Corbyn: ‘No legal basis for Syria strikes’

British Labour leader Jeremy Corbyn condemned Teresa May's decision to bomb Syria.

British opposition Labour Party leader Jeremy Corbyn said on April 14 that there was no legal basis for British strikes against Syria and such action would encourage others to behave in the same way. He has called for a new War Powers Act, which would require the British government to seek approval from parliament for any future military actions.

In a letter to British Prime Minister Theresa May, Corbyn explained why he opposed the coordinated United States, British and French strikes against Syrian government structures. The coalition fired more than 100 missiles into Syria.

“I believe the action was legally questionable, and this morning the UN secretary general has said as much, reiterating that all countries must act in line with the UN charter,” said Corbyn, ex-national chair of the Stop the War Coalition.

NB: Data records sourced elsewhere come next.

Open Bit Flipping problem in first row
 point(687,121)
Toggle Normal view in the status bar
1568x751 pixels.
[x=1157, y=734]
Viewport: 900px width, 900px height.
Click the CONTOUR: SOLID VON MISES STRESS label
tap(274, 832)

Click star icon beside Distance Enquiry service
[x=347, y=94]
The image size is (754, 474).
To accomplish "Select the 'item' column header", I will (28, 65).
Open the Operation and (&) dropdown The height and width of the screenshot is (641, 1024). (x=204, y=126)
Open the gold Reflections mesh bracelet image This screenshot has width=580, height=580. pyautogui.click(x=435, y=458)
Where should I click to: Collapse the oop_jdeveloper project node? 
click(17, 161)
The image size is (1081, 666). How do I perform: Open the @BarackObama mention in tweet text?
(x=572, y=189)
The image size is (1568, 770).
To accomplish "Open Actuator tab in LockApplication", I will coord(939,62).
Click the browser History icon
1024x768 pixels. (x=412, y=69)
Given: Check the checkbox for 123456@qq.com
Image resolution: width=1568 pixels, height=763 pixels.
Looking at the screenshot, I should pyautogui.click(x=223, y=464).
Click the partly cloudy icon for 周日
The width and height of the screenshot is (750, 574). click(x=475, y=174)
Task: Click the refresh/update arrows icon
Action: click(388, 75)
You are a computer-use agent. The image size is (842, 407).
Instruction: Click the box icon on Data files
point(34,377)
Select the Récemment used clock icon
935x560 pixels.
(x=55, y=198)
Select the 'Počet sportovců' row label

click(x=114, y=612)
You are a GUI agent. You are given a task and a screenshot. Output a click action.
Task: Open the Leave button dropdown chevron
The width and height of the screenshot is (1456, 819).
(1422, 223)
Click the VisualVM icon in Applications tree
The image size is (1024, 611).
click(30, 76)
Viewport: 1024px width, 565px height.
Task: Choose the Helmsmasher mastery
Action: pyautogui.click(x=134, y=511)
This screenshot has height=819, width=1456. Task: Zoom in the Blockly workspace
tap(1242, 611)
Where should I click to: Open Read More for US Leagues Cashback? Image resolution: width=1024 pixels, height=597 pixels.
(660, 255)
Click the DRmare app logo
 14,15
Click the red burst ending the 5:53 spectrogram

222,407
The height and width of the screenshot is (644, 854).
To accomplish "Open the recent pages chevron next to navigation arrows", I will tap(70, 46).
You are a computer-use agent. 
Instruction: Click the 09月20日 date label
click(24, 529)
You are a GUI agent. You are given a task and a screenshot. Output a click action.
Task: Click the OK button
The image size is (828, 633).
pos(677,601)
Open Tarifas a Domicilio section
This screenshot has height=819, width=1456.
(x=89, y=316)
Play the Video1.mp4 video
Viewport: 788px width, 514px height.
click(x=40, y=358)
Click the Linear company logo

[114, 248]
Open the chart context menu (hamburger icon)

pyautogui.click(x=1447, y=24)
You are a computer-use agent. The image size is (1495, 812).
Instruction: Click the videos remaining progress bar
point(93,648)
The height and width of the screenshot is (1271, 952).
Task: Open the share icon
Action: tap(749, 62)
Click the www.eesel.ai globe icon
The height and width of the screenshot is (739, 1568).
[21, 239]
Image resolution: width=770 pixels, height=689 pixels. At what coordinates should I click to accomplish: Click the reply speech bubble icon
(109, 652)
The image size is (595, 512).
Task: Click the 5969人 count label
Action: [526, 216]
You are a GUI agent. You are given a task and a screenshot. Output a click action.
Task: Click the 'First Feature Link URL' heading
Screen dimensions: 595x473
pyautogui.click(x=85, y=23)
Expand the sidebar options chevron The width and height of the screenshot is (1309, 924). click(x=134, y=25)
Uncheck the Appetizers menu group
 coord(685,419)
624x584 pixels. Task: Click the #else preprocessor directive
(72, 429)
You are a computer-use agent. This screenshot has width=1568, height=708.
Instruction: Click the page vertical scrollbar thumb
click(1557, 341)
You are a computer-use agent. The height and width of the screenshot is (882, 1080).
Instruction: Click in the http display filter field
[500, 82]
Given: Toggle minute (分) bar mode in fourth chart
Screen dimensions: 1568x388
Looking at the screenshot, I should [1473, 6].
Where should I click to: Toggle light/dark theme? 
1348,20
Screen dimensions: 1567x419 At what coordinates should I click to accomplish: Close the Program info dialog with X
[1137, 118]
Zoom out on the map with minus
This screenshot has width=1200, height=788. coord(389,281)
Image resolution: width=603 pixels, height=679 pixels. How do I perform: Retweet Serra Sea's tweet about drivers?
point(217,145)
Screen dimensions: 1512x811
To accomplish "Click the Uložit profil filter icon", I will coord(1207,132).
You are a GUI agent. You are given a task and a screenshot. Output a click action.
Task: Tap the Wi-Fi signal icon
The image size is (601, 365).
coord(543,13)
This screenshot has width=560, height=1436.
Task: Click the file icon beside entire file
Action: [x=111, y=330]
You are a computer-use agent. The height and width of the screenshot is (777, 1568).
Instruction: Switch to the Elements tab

“As I said, I believe that Parliament should have been consulted and voted on the matter. The UK prime minister is accountable to Parliament, not to the whims of a US president.”

Corbyn pointed out the bombing took place before the United Nations or the world’s chemical watchdog, the Organisation for the Prohibition of Chemical Weapons (OPCW). “It is now vitally important that the OPCW inspectors, who are due to arrive in Douma today, are allowed to do their work and publish their report into their findings — and report to the United Nations Security Council.”

He also used his letter to call on his government to prioritise the role of diplomacy in resolving the Syrian conflict. He also called for taking in more refugees from the war-torn nation to help ease the suffering of the Syrian people.

“Our only priority must be the safety and security of the Syrian people — which is best served by de-escalating this conflict, so that aid can get in.”

The day after releasing his letter, Corbyn told BBC Sunday his reasons for pushing for a new War Powers Act: “The legal basis would have to be self-defence, or the authority of the UN Security Council. Humanitarian intervention is a legally debatable concept at the present time.

“I think parliament should have a say in this, and the prime minister could quite easily have done that … What we need in this country is something more robust, like a war powers act, so that governments do get held to account by parliament for what they do in our name.”